- Task to carry out
Write out, word for word, every line from the one where "Task: Open the News & Events menu" occurs to the final line of the entries, and nothing beyond them.

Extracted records
============================================================
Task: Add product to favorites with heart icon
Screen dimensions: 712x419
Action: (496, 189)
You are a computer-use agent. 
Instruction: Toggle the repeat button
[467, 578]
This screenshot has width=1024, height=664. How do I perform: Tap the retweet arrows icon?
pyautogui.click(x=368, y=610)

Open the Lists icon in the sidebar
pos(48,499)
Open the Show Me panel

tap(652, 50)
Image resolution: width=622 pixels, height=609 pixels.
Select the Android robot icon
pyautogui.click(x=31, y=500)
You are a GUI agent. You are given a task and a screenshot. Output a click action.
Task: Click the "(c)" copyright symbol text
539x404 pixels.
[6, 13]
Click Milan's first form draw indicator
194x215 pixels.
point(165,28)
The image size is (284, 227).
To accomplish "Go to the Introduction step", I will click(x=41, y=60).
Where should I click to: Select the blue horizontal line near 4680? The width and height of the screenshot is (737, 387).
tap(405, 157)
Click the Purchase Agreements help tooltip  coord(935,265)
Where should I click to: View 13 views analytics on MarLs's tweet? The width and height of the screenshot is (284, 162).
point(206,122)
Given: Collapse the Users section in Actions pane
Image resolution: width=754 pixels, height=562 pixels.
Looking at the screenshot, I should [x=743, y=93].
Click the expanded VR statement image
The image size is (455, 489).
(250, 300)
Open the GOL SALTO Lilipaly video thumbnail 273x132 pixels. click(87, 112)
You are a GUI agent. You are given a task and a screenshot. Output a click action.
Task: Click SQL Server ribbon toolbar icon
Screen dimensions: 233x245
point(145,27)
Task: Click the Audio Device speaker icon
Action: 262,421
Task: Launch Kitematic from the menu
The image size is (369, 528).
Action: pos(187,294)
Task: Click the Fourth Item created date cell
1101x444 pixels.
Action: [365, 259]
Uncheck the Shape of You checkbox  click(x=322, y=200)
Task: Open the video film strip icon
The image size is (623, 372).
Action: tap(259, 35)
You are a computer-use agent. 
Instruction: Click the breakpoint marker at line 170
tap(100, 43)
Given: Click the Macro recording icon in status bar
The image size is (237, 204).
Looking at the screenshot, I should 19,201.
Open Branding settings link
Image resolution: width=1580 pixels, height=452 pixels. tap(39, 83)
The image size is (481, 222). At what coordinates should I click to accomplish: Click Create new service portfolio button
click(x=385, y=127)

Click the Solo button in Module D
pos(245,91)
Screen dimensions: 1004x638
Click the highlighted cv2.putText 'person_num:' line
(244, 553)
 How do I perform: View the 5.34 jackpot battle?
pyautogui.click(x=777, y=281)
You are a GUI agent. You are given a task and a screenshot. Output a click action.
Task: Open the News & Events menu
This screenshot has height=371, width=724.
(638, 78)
============================================================
- Response area
Task: Open the News & Events menu
This screenshot has height=371, width=724.
(638, 78)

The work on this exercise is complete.